For adult social care services the maximum time for being in special measures will usually be no more than 12 months. If the service has demonstrated improvements when we inspect it and it is no longer rated as inadequate for any of the five key questions it will no longer be in special measures.

22 June 2016

During a routine inspection

This inspection took place on 22 June 2016 and was unannounced.

Milestone Care provides accommodation for up to four people living with a learning disability, mental health and physical health needs. Three people were living at the service at the time of the inspection.

Milestone Care is required to have a registered manager. A registered manager is a person who has registered with the Care Quality Commission to manage the service. Like registered providers, they are ‘registered persons’. Registered persons have legal responsibility for meeting the requirements in the Health and Social Care Act 2008 and associated Regulations about how the service is run. A registered manager was in place.

People who used the service were protected from abuse and avoidable harm. Staff had received adult safeguarding training and were aware of their role and responsibilities in protecting people. Information was available for staff, people who used the service and visitors about the procedure to report any safeguarding concerns.

Risks associated to people’s individual needs had been assessed and planned for. Risk plans were monitored and amended when required. Staff were aware of risks associated to people’s needs and how to reduce risk from occurring. Risks associated to the environment and premises had also been assessed and safety checks had been completed.

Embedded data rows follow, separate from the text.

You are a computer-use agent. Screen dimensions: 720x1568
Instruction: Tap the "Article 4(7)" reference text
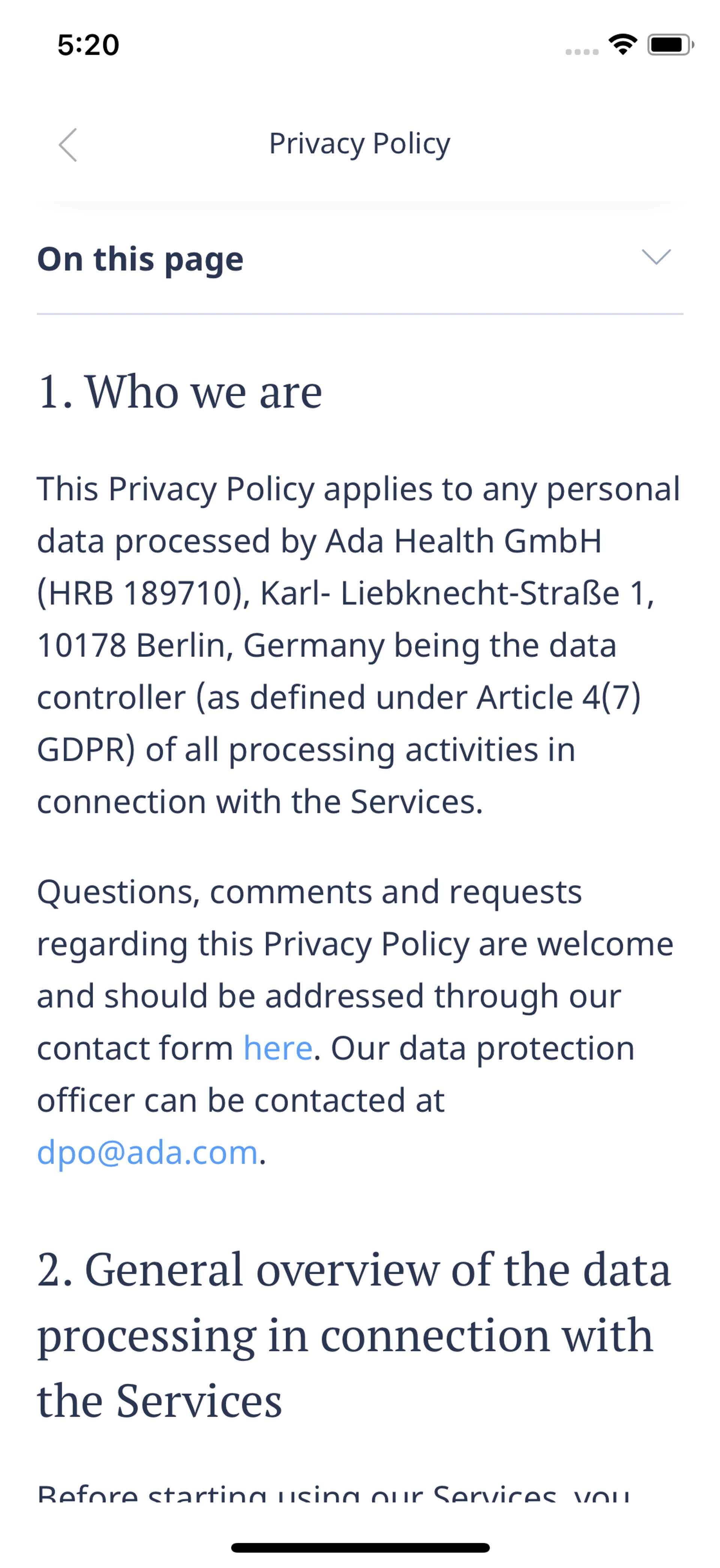click(x=558, y=697)
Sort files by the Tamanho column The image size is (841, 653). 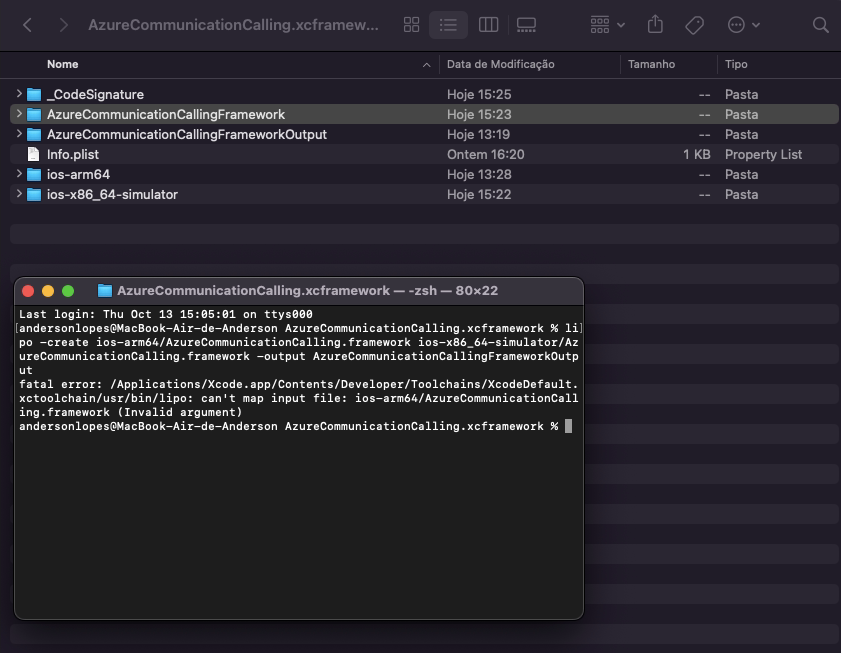coord(651,64)
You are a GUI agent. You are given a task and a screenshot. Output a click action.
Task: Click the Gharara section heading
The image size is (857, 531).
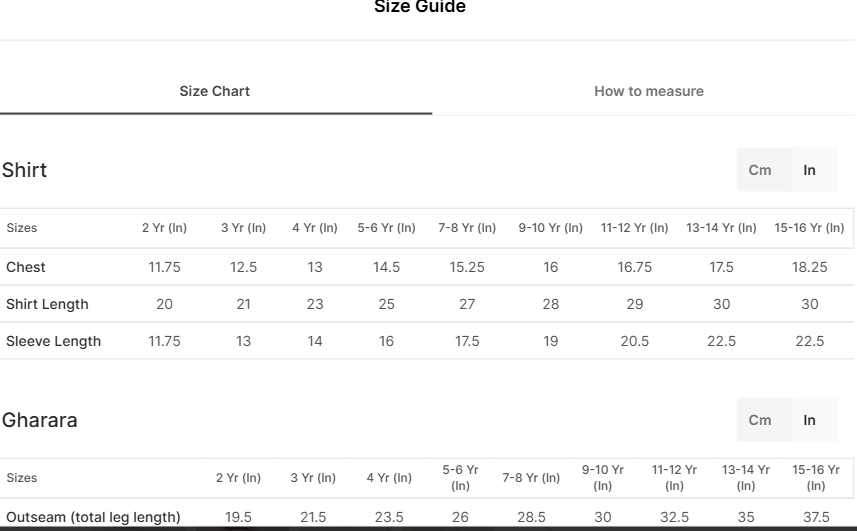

The provider had ensured safe staff recruitment checks were completed before staff provided care and support. This was to ensure that as far as possible, people were cared for by suitable staff. Staffing levels were sufficient and flexible in meeting people’s individual needs and safety. People who used the service received their medicines as prescribed and these were managed correctly.

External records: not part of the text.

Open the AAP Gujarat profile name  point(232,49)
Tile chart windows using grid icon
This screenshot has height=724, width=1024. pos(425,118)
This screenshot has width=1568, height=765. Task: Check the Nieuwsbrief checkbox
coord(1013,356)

Staff had received an induction when they commenced their employment and ongoing training to keep their skills and knowledge up to date. Staff received opportunities to meet with the registered manager to review their work and development needs.

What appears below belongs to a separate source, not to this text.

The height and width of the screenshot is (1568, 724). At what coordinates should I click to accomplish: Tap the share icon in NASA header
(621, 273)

Staff involved people as fully as possible in discussions and decisions and gained consent before care and support was provided. Where required people’s mental capacity about specific decisions relating to the care and support had been appropriately completed. However, best interest decisions had not been recorded. The registered manager took immediate action to make the required improvements to ensure the Mental Capacity Act 2005 and Deprivation of Liberty Safeguards legislation was fully adhered.

People who used the service were involved in the menu planning, food shopping and meal preparation. People received sufficient to eat and drink and external advice had been sought to support staff to promote healthy eating. The service involved external health and social care professionals appropriately in meeting people’s individual needs.

Staff had a good understanding of people’s diverse needs and what was important to them, and people who used the service said they were kind and caring. Staff supported people to participate in activities, interests and hobbies of their choice. People’s privacy, dignity and independence was respected and promoted.

People’s care records showed a person centred approach was used by staff. Information was based on people’s individual choices, routines and what was important to them. A complaints policy was in place and people who used the service knew how to make a complaint. Information about independent advocacy services was available for people should they have required this support.

People who used the service received opportunities to share their views about the service. Where people had requested changes or improvements these had been responded to.

Staff felt valued and supported and were positive about the leadership of the service. The registered manager had checks in place that monitored the quality and safety of the service. These included daily, weekly and monthly audits. In addition the provider had developed an ongoing action plan that showed continued improvements to the service were being made.